Stored data:
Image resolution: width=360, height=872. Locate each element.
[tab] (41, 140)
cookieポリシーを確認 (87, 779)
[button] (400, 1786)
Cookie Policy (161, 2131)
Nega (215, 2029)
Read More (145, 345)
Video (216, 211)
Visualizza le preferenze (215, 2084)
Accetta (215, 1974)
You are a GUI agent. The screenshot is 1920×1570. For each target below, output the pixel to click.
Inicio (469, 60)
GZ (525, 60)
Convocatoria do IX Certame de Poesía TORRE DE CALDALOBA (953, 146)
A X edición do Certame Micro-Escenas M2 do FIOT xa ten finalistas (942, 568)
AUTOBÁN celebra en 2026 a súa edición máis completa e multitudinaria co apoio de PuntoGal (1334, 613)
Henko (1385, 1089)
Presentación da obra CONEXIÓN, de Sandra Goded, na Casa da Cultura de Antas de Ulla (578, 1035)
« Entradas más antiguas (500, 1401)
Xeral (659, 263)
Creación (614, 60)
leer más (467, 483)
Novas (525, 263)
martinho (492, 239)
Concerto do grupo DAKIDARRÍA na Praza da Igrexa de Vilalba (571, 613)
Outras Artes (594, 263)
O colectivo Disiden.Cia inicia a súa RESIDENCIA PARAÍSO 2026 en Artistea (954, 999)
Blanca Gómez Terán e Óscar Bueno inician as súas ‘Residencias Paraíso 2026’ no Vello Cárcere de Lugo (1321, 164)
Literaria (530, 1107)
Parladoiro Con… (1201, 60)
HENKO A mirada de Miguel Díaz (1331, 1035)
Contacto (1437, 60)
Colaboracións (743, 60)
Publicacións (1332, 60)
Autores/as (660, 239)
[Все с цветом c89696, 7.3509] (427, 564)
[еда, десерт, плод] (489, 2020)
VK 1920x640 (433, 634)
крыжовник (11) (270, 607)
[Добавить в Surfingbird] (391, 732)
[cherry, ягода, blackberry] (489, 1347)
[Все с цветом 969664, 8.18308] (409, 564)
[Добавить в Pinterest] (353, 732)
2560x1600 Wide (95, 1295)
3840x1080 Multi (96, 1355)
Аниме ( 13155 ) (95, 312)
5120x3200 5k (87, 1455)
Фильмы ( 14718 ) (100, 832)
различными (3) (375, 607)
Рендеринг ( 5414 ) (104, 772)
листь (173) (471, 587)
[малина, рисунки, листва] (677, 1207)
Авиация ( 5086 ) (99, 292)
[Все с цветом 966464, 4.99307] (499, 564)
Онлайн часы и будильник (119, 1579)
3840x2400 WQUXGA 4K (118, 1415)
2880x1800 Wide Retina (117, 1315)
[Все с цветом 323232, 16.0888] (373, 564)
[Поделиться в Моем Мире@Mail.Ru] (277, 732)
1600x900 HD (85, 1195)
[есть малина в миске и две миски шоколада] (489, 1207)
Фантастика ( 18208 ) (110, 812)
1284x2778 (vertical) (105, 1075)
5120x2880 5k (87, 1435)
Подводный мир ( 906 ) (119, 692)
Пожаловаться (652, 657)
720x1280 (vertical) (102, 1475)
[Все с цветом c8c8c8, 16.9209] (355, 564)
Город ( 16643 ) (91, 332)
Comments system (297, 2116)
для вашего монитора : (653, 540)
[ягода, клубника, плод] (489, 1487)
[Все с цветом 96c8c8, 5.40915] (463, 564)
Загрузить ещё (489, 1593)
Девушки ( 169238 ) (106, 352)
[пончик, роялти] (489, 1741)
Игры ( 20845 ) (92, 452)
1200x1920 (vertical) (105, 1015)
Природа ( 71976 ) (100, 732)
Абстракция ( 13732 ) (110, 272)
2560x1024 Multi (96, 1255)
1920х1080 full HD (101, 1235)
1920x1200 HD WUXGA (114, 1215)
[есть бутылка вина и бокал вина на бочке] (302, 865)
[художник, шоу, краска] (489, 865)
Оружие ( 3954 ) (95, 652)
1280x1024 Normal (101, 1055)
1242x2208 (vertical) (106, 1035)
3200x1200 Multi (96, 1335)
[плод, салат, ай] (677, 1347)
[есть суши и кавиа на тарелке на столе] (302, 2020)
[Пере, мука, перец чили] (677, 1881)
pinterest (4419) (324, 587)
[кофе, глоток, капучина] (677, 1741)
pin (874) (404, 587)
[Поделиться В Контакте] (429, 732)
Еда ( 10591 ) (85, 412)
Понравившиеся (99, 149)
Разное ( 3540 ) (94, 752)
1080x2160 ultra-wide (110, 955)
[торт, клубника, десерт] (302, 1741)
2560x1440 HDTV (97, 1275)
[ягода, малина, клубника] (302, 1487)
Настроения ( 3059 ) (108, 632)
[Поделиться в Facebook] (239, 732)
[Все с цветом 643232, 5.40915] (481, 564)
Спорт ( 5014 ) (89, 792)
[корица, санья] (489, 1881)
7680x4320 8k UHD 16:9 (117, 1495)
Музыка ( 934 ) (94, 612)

= Task description =
Copy each line above that has the word "Поделиться".

= Task response =
[Поделиться в Моем Мире@Mail.Ru] (277, 732)
[Поделиться В Контакте] (429, 732)
[Поделиться в Facebook] (239, 732)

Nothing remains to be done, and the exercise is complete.